**ASSIGNMENT:** Search the data for the string "will" and extract every line where it appears.

─── SOURCE DATA

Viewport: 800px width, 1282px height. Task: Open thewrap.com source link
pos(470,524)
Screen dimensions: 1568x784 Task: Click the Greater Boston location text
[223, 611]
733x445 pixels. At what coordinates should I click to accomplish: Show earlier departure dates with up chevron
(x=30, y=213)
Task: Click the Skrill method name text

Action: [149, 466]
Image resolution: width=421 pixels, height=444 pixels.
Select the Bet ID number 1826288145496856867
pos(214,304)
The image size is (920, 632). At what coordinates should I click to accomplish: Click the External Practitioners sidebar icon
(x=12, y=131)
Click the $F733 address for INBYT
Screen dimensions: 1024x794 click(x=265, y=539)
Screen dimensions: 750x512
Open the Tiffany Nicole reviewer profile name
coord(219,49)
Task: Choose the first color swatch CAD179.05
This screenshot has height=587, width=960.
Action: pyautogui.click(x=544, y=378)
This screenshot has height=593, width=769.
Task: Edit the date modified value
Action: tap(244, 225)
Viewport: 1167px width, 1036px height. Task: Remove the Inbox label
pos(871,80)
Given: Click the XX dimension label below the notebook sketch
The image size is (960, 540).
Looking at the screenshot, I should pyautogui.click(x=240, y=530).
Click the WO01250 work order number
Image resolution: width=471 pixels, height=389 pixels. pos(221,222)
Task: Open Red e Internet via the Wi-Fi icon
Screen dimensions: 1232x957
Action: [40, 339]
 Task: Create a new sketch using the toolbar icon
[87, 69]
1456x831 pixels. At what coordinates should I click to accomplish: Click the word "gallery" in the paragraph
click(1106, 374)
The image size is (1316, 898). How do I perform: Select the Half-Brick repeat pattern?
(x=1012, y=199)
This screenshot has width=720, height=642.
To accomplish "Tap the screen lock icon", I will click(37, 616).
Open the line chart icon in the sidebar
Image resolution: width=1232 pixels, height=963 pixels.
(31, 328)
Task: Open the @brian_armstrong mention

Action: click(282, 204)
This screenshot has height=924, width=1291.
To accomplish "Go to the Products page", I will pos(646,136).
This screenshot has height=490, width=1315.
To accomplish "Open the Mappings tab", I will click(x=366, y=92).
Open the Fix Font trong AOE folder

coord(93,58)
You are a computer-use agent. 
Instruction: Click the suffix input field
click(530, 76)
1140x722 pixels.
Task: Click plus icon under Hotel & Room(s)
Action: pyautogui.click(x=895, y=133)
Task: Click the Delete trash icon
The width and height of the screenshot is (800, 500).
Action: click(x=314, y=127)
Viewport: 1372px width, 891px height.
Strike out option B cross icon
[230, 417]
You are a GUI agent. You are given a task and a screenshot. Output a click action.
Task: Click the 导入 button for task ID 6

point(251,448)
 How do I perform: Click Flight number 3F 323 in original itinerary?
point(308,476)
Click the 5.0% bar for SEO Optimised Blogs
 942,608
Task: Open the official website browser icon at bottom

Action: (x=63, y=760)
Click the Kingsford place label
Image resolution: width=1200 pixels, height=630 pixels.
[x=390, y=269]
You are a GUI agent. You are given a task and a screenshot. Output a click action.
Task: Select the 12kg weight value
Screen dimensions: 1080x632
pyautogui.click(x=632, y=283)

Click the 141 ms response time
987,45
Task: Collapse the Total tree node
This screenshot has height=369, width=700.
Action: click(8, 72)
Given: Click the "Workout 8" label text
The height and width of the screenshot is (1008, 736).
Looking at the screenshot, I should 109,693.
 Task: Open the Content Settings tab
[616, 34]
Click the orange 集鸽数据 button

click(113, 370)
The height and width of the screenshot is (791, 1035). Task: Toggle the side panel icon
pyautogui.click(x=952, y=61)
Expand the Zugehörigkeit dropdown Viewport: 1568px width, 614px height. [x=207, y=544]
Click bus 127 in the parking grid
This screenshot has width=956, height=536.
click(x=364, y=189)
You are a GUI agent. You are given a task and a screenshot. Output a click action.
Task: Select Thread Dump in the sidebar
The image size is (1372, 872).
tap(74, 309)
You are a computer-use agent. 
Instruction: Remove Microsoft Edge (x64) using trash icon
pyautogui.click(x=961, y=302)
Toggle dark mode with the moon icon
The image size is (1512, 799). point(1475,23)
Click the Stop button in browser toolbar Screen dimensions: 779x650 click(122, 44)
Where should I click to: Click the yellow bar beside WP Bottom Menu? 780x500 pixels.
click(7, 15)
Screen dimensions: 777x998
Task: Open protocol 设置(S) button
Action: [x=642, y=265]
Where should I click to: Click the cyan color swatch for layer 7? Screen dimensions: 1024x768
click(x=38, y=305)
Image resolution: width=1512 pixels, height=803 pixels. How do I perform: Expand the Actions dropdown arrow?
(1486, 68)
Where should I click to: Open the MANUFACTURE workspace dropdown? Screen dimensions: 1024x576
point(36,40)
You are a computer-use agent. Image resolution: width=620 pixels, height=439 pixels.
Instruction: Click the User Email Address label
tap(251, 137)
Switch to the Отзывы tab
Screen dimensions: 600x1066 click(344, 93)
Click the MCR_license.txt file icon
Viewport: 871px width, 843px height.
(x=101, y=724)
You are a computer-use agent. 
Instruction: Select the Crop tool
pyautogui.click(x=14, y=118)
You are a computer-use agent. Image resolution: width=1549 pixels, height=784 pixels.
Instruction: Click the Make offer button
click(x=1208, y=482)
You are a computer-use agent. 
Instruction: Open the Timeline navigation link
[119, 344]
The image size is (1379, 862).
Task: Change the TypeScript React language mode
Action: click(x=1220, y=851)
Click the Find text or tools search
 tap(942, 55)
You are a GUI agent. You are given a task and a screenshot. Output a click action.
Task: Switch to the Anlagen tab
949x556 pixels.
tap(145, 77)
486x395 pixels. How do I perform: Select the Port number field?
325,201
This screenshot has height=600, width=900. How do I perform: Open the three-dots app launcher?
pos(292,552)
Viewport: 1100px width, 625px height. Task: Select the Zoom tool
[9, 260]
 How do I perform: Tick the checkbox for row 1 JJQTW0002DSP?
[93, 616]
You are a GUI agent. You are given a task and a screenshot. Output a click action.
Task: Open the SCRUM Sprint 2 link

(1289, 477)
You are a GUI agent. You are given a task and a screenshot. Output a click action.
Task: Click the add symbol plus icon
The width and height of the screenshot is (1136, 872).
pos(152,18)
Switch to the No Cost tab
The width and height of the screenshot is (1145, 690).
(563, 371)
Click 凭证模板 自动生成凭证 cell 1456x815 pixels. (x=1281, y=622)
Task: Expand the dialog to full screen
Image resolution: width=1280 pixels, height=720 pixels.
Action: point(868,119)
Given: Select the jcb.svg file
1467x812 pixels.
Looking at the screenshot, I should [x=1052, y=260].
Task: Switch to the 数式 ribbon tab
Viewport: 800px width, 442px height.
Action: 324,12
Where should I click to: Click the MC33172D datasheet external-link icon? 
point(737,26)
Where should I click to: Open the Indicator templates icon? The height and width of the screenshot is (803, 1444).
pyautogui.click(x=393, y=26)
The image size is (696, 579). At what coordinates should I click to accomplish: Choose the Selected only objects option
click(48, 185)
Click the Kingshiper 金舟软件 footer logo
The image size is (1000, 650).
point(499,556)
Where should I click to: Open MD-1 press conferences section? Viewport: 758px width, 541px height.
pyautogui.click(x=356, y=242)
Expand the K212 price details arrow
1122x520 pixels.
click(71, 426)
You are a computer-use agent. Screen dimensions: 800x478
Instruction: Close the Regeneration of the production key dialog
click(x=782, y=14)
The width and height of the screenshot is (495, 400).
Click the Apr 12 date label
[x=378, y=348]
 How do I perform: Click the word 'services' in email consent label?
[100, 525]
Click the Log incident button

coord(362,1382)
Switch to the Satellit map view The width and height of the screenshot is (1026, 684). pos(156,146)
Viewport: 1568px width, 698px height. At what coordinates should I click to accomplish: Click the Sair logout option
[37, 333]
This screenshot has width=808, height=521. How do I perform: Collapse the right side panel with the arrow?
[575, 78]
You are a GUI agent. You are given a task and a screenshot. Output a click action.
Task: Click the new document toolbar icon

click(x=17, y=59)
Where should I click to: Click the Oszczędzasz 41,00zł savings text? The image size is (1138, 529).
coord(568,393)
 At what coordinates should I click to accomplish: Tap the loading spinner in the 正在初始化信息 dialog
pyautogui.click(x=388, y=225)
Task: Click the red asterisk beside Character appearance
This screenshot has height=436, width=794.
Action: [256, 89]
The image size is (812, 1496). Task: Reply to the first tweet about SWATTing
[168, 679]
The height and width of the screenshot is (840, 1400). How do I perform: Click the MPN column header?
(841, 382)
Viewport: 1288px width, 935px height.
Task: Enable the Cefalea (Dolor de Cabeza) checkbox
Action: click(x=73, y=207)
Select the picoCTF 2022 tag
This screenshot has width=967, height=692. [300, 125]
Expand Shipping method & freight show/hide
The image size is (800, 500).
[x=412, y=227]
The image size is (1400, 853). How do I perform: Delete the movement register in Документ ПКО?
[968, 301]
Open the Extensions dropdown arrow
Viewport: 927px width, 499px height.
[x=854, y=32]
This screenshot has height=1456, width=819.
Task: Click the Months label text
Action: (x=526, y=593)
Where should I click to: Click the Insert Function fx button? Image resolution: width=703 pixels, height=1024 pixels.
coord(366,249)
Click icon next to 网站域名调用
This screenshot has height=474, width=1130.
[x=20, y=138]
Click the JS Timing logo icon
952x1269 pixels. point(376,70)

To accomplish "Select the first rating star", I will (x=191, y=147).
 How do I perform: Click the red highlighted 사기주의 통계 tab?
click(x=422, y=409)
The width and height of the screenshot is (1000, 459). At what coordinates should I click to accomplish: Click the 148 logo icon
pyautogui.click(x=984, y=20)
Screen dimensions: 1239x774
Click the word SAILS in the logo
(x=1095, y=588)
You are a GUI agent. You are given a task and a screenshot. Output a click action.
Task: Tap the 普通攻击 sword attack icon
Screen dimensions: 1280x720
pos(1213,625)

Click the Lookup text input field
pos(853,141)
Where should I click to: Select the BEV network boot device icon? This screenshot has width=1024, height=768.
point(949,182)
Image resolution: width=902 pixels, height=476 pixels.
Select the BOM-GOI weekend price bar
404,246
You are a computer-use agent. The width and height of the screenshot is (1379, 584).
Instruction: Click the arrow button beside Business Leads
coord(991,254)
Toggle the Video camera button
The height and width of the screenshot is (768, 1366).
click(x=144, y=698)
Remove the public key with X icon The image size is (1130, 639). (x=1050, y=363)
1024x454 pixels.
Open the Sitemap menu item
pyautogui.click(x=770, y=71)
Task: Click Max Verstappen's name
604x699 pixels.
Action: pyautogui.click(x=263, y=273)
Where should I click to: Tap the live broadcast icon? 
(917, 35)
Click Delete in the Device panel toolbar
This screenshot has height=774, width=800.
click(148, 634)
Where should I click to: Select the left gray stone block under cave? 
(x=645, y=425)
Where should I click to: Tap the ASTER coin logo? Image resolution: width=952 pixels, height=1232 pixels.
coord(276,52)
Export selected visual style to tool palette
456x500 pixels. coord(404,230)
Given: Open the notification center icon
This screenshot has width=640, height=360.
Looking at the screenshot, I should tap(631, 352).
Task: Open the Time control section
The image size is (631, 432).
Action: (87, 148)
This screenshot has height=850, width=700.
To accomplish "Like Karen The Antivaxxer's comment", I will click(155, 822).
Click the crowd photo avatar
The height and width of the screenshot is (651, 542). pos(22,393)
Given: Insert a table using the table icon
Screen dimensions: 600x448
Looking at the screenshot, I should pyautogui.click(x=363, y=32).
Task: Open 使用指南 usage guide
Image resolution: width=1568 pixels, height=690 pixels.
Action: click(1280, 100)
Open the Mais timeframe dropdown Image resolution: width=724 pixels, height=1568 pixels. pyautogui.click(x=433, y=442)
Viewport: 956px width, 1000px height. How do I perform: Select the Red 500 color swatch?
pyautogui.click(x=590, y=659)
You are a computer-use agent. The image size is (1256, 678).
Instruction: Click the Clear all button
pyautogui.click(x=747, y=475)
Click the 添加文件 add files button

──────

**RESPONSE BELOW:**
To accomplish "Tap the screen lock icon", I will click(37, 616).
To accomplish "Go to the Products page", I will pos(646,136).
To accomplish "Open the Mappings tab", I will click(x=366, y=92).
To accomplish "Select the first rating star", I will (x=191, y=147).
To accomplish "Like Karen The Antivaxxer's comment", I will click(155, 822).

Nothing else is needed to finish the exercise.